___ Raw data

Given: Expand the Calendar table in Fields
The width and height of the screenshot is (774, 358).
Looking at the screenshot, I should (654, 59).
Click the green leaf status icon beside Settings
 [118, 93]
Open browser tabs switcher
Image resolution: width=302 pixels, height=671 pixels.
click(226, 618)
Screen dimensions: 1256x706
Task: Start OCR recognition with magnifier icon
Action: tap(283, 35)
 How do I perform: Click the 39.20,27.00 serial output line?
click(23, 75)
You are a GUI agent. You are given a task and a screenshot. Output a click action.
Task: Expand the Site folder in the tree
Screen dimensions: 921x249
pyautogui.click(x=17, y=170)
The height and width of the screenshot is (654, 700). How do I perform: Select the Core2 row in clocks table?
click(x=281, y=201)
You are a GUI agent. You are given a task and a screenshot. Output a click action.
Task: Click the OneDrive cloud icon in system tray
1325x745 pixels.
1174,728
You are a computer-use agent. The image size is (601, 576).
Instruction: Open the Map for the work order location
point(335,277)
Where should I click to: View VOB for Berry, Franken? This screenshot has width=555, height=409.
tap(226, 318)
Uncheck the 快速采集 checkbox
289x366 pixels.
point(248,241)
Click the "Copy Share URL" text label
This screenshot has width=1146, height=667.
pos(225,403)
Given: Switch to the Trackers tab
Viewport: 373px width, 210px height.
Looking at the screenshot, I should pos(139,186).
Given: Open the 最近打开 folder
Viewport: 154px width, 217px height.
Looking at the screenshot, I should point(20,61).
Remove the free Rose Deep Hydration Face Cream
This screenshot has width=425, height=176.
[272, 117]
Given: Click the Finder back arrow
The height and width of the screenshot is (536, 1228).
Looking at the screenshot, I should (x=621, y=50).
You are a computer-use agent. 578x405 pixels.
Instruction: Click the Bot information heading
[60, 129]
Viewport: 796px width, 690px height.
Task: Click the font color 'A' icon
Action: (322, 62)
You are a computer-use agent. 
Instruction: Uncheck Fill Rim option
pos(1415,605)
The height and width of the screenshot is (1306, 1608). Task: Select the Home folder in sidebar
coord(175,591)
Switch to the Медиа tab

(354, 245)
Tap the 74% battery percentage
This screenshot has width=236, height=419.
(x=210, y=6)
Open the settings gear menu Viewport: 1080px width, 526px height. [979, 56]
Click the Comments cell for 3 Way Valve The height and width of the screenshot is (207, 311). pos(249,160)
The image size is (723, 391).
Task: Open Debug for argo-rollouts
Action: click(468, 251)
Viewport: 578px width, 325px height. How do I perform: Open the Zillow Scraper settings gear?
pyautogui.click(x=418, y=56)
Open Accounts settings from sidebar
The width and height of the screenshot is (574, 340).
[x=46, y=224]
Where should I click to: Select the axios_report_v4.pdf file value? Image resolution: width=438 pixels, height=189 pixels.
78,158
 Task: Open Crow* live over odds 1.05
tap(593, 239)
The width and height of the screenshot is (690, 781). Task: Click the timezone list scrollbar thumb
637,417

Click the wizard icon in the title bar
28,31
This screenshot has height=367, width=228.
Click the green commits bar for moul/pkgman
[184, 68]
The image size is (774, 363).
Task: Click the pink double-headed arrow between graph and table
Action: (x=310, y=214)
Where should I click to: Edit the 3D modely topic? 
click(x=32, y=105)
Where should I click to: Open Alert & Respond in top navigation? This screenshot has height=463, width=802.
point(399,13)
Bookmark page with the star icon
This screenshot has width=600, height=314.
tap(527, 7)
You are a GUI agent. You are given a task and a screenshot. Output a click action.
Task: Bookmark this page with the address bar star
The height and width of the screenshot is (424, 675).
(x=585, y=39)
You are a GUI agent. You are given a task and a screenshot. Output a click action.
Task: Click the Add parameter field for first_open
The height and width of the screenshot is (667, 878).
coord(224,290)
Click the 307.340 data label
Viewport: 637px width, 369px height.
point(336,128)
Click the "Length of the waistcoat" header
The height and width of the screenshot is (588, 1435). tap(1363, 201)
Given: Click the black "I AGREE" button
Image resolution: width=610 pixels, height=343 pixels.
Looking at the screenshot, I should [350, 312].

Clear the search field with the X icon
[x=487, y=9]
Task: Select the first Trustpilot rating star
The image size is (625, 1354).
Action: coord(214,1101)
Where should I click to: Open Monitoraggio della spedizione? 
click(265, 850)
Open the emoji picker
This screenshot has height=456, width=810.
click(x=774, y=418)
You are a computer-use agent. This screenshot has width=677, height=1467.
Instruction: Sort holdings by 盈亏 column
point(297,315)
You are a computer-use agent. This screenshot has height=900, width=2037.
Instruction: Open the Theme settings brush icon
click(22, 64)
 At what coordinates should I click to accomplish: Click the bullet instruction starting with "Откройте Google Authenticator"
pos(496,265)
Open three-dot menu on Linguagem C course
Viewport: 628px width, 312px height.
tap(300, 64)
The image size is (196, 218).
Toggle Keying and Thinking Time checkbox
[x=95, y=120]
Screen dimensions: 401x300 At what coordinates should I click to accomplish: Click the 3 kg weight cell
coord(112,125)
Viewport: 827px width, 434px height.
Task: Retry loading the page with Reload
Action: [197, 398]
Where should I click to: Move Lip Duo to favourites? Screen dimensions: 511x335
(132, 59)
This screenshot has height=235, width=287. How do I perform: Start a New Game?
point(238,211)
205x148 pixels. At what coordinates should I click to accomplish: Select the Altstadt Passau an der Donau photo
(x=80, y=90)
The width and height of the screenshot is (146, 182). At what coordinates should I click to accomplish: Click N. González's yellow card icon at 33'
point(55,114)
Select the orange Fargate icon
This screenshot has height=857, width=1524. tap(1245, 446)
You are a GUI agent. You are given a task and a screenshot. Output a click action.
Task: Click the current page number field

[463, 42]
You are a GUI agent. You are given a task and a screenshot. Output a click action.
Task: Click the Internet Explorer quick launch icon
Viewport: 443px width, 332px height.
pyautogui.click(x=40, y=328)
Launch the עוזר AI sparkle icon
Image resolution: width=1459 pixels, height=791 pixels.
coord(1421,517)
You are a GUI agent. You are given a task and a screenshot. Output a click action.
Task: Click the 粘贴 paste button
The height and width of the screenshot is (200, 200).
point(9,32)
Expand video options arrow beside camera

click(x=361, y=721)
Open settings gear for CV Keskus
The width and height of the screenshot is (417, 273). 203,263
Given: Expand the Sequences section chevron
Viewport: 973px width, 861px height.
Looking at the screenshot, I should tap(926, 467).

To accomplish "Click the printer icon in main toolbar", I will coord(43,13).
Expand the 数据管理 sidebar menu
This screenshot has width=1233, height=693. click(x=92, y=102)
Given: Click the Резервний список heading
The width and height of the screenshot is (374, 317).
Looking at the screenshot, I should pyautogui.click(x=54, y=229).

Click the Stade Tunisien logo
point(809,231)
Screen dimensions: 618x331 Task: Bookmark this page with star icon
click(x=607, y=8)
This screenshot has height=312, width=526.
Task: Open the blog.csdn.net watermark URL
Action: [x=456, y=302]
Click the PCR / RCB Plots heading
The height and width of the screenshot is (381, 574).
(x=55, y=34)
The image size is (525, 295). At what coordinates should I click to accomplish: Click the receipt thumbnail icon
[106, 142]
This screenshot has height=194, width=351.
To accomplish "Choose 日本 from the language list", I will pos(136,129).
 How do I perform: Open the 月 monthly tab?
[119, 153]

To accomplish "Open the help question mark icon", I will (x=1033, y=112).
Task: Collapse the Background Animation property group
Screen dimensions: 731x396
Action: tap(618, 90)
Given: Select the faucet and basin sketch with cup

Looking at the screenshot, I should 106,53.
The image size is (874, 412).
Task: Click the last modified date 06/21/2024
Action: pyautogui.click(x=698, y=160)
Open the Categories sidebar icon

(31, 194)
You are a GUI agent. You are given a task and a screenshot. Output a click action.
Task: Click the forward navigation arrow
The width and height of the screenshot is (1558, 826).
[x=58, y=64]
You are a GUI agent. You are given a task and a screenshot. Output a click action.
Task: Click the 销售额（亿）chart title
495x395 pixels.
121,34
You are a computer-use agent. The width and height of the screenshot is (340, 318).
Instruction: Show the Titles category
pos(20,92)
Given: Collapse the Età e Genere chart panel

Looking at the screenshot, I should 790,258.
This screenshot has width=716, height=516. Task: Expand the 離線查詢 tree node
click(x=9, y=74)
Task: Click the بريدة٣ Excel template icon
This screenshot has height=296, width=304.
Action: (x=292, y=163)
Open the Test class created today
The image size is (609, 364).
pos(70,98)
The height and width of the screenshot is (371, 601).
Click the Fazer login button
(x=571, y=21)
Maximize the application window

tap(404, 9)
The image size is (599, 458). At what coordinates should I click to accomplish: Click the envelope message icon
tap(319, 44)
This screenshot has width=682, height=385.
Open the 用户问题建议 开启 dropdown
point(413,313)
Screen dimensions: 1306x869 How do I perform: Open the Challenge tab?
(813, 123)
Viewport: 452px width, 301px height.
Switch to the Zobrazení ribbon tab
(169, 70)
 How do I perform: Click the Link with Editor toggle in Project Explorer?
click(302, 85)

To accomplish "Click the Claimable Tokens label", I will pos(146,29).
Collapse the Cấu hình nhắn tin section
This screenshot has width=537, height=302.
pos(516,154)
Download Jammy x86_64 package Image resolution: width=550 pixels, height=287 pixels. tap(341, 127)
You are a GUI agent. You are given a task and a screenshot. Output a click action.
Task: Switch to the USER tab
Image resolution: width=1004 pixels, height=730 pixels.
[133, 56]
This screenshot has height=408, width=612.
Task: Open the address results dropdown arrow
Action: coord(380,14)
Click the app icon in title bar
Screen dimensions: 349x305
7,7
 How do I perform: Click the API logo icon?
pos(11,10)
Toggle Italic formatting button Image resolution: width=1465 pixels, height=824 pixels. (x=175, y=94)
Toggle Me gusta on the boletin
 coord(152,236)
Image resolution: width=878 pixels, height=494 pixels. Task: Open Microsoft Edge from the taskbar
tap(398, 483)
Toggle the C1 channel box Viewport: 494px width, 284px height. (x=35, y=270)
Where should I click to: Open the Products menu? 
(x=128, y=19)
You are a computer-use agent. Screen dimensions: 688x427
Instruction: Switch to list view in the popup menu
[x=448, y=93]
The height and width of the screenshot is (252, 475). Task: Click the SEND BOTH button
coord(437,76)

______

[Given task]:
Render the rows from the first line up to and including the line containing "pos(225,403)" as a Markdown table with the columns Line and Text. Put the line number in Line and the full line in Text, and omit any blank lines.

[Finished answer]:
| Line | Text |
|---|---|
| 1 | Given: Expand the Calendar table in Fields |
| 2 | The width and height of the screenshot is (774, 358). |
| 3 | Looking at the screenshot, I should (654, 59). |
| 4 | Click the green leaf status icon beside Settings |
| 5 |  [118, 93] |
| 6 | Open browser tabs switcher |
| 7 | Image resolution: width=302 pixels, height=671 pixels. |
| 8 | click(226, 618) |
| 9 | Screen dimensions: 1256x706 |
| 10 | Task: Start OCR recognition with magnifier icon |
| 11 | Action: tap(283, 35) |
| 12 |  How do I perform: Click the 39.20,27.00 serial output line? |
| 13 | click(23, 75) |
| 14 | You are a GUI agent. You are given a task and a screenshot. Output a click action. |
| 15 | Task: Expand the Site folder in the tree |
| 16 | Screen dimensions: 921x249 |
| 17 | pyautogui.click(x=17, y=170) |
| 18 | The height and width of the screenshot is (654, 700). How do I perform: Select the Core2 row in clocks table? |
| 19 | click(x=281, y=201) |
| 20 | You are a GUI agent. You are given a task and a screenshot. Output a click action. |
| 21 | Task: Click the OneDrive cloud icon in system tray |
| 22 | 1325x745 pixels. |
| 23 | 1174,728 |
| 24 | You are a computer-use agent. The image size is (601, 576). |
| 25 | Instruction: Open the Map for the work order location |
| 26 | point(335,277) |
| 27 | Where should I click to: View VOB for Berry, Franken? This screenshot has width=555, height=409. |
| 28 | tap(226, 318) |
| 29 | Uncheck the 快速采集 checkbox |
| 30 | 289x366 pixels. |
| 31 | point(248,241) |
| 32 | Click the "Copy Share URL" text label |
| 33 | This screenshot has width=1146, height=667. |
| 34 | pos(225,403) |